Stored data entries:
┄┄┄┄┄┄

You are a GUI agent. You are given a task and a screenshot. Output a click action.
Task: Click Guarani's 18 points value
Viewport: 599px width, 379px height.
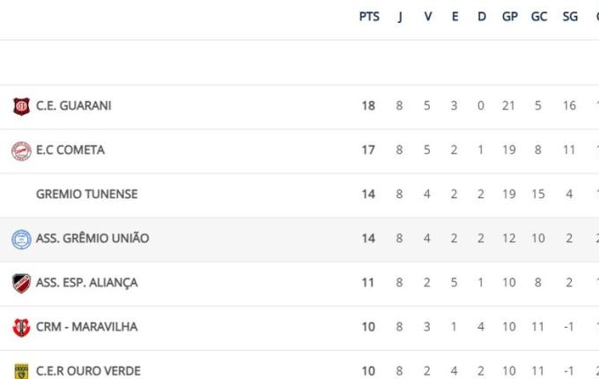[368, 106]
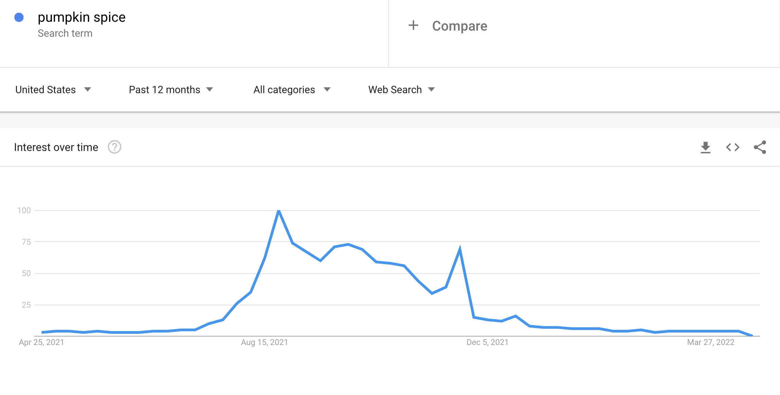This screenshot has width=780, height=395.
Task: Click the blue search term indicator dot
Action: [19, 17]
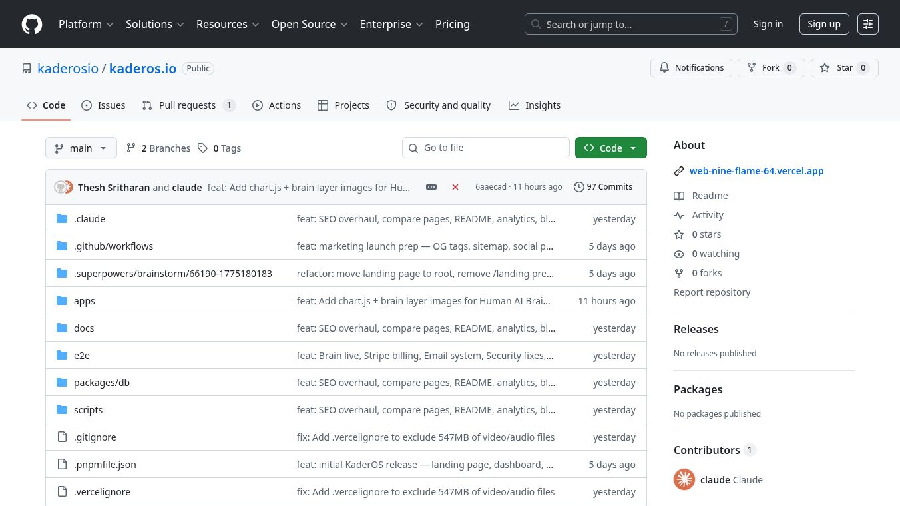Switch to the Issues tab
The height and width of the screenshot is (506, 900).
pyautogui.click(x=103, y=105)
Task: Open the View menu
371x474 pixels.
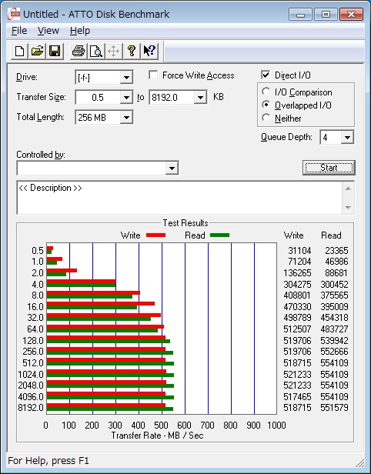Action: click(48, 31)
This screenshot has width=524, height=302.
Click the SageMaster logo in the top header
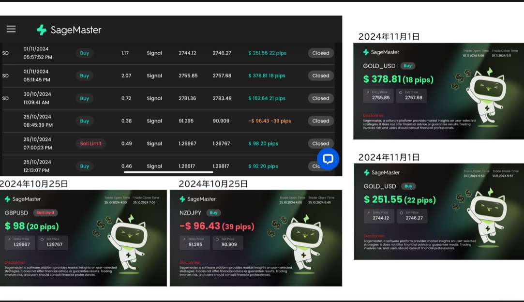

┄┄┄┄┄┄

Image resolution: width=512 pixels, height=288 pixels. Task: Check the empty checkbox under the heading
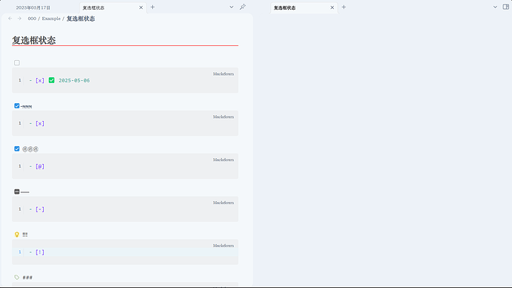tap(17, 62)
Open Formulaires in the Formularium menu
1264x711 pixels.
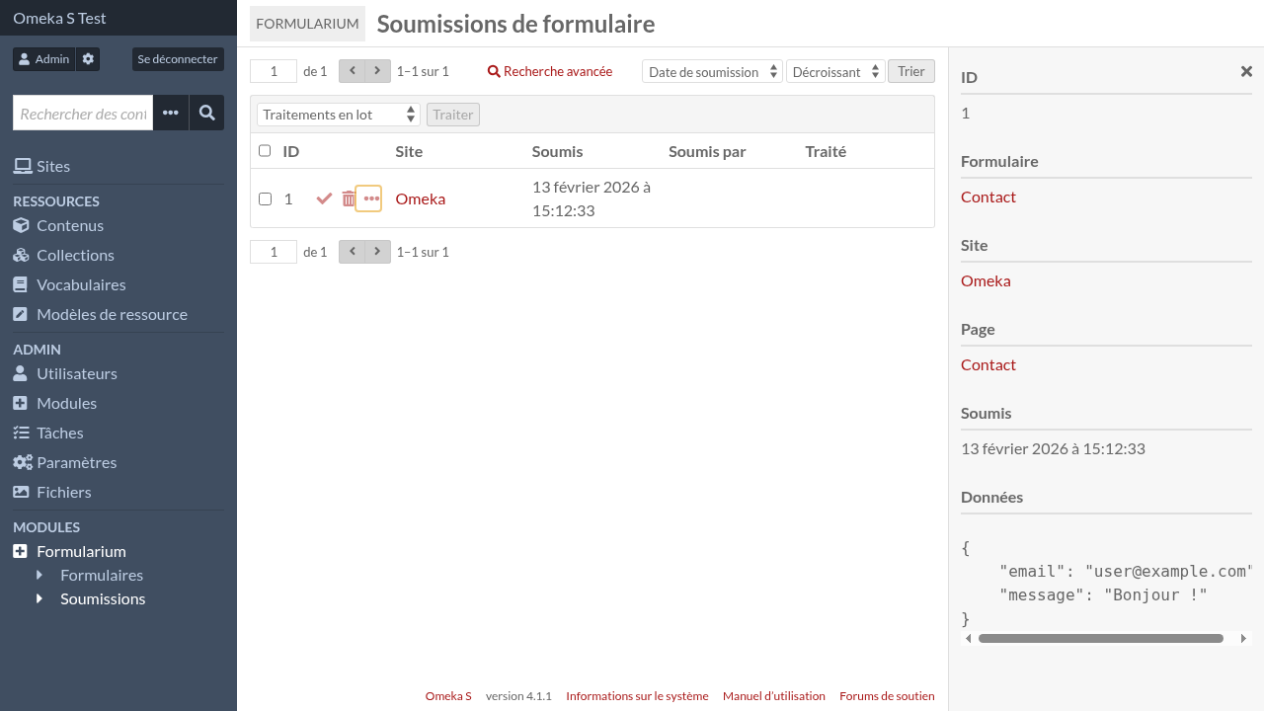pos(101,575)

┄┄┄┄┄┄

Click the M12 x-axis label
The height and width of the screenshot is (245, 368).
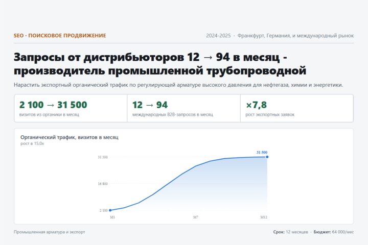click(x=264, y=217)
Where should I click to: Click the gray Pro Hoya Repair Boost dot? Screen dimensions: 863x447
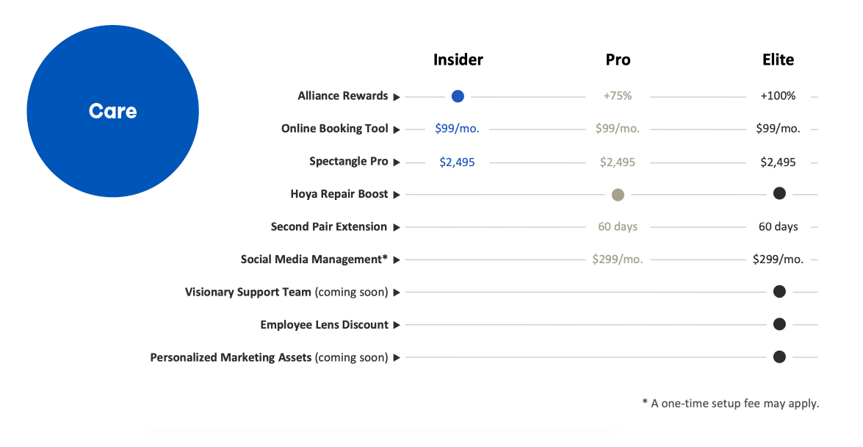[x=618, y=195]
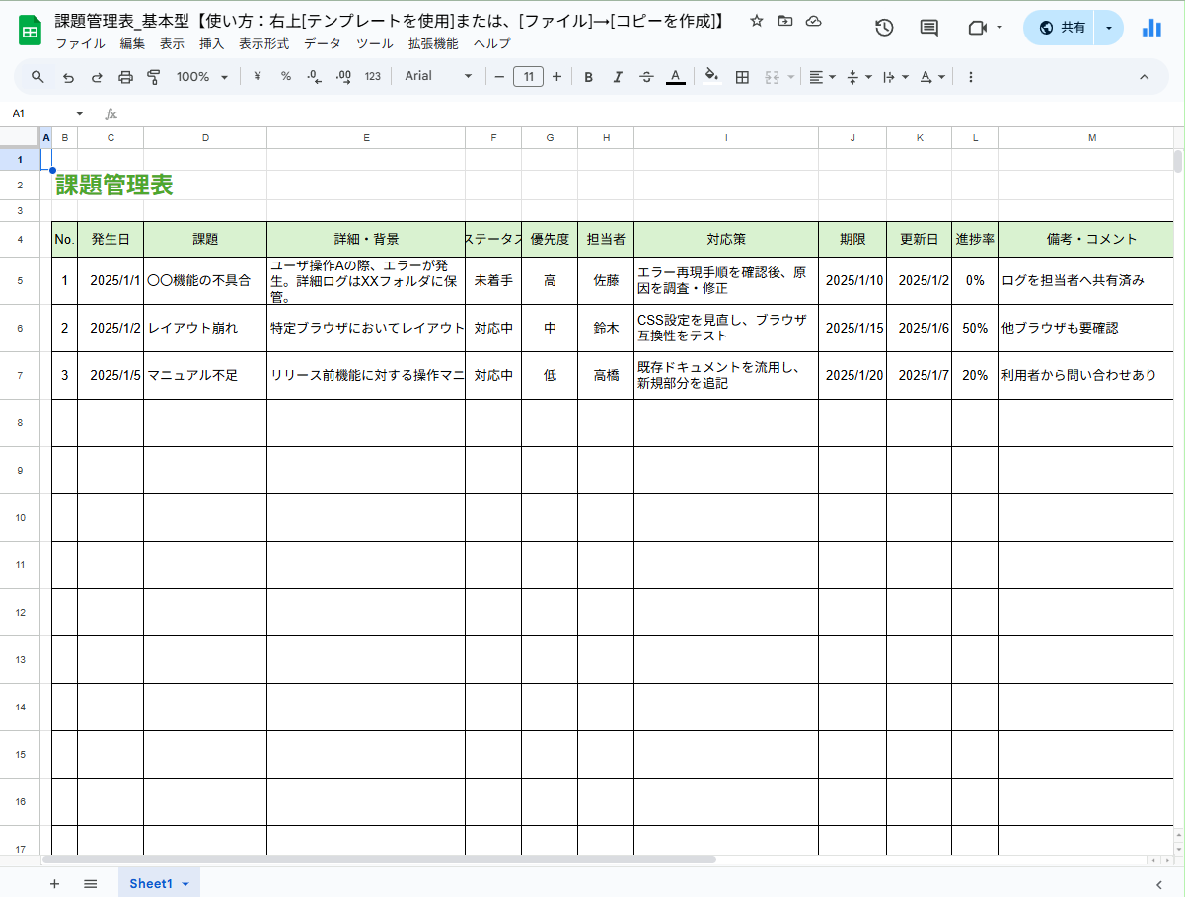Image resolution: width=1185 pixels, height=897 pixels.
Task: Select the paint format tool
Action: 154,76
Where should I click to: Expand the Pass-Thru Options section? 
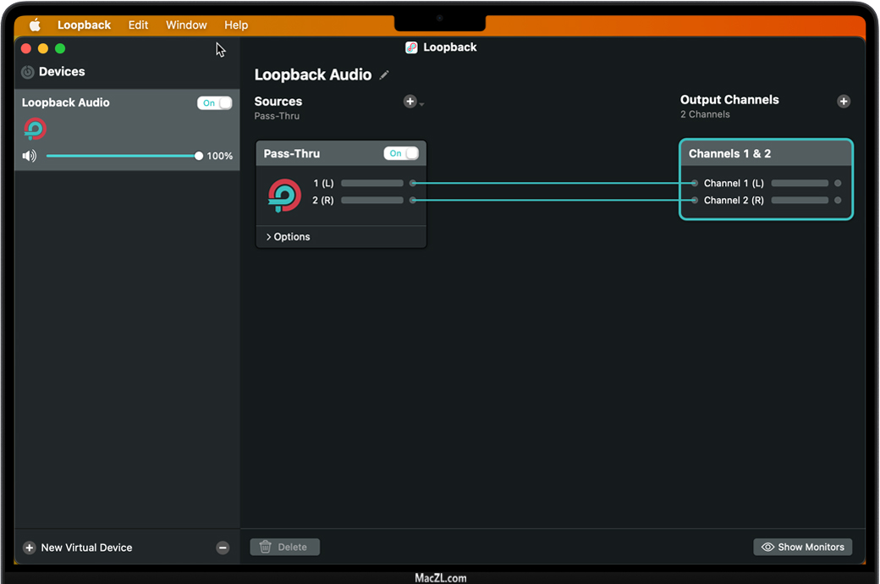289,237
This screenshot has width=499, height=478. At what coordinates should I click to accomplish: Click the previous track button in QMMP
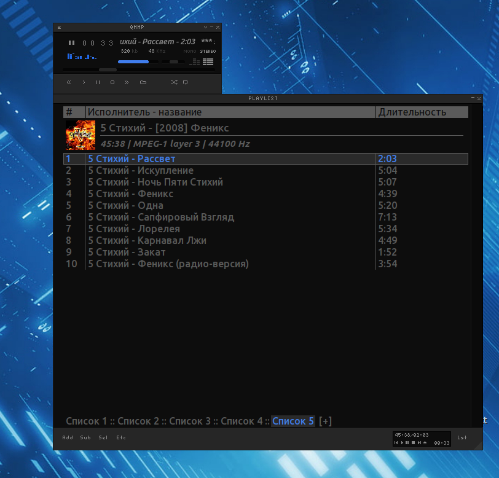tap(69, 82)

┄┄┄┄┄┄

Assignment: In the records above, find the line with "You are a GUI". Print exactly from there through the line with "Click the SageMaster logo in the top header", minus the pictures.

Task result:
You are a GUI agent. You are given a task and a screenshot. Output a click action.
Task: Click Guarani's 18 points value
Viewport: 599px width, 379px height.
[368, 106]
This screenshot has width=780, height=395.
Task: Click the blue search term indicator dot
Action: [19, 17]
Switch to the Issues tab
The height and width of the screenshot is (506, 900).
pyautogui.click(x=103, y=105)
Task: Open the View menu
371x474 pixels.
Action: click(48, 31)
This screenshot has width=524, height=302.
Click the SageMaster logo in the top header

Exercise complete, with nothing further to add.